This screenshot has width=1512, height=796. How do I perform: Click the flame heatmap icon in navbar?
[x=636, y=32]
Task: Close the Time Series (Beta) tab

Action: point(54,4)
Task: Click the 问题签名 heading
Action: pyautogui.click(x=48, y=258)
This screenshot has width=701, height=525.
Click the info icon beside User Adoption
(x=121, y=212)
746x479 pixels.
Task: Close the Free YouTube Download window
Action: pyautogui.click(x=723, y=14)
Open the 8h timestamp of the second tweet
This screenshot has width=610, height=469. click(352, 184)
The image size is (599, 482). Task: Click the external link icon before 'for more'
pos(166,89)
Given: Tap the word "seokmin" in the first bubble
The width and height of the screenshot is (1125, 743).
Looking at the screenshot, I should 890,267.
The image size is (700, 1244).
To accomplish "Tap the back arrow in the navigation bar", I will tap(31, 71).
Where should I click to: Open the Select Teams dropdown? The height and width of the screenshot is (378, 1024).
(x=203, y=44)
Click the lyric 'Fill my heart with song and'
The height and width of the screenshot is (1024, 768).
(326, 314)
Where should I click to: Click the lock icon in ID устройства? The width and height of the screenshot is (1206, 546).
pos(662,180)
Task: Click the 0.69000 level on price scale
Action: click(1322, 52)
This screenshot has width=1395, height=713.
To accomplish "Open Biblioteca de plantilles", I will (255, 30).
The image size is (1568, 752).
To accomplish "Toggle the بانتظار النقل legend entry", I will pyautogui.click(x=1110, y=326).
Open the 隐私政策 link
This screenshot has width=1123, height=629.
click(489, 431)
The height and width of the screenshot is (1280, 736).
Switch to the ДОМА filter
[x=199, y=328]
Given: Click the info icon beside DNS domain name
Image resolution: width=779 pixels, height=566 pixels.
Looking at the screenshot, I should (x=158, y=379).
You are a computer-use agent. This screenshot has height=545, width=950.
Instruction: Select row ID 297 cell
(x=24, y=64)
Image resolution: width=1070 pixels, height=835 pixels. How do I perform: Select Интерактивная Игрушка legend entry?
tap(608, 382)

==============================

- **REQUIRED ACTION**
Each entry above is to be returned exactly as given.

- **RESULT OF THE EXERCISE**
This screenshot has width=1512, height=796. How do I perform: Click the flame heatmap icon in navbar?
[x=636, y=32]
Task: Close the Time Series (Beta) tab

Action: point(54,4)
Task: Click the 问题签名 heading
Action: pyautogui.click(x=48, y=258)
This screenshot has width=701, height=525.
Click the info icon beside User Adoption
(x=121, y=212)
746x479 pixels.
Task: Close the Free YouTube Download window
Action: pyautogui.click(x=723, y=14)
Open the 8h timestamp of the second tweet
This screenshot has width=610, height=469. click(352, 184)
The image size is (599, 482). Task: Click the external link icon before 'for more'
pos(166,89)
Given: Tap the word "seokmin" in the first bubble
The width and height of the screenshot is (1125, 743).
Looking at the screenshot, I should 890,267.
The image size is (700, 1244).
To accomplish "Tap the back arrow in the navigation bar", I will tap(31, 71).
Where should I click to: Open the Select Teams dropdown? The height and width of the screenshot is (378, 1024).
(x=203, y=44)
Click the lyric 'Fill my heart with song and'
The height and width of the screenshot is (1024, 768).
(326, 314)
Where should I click to: Click the lock icon in ID устройства? The width and height of the screenshot is (1206, 546).
pos(662,180)
Task: Click the 0.69000 level on price scale
Action: click(1322, 52)
This screenshot has width=1395, height=713.
To accomplish "Open Biblioteca de plantilles", I will (255, 30).
The image size is (1568, 752).
To accomplish "Toggle the بانتظار النقل legend entry", I will pyautogui.click(x=1110, y=326).
Open the 隐私政策 link
This screenshot has width=1123, height=629.
click(489, 431)
The height and width of the screenshot is (1280, 736).
Switch to the ДОМА filter
[x=199, y=328]
Given: Click the info icon beside DNS domain name
Image resolution: width=779 pixels, height=566 pixels.
Looking at the screenshot, I should (x=158, y=379).
You are a computer-use agent. This screenshot has height=545, width=950.
Instruction: Select row ID 297 cell
(x=24, y=64)
Image resolution: width=1070 pixels, height=835 pixels. How do I perform: Select Интерактивная Игрушка legend entry?
tap(608, 382)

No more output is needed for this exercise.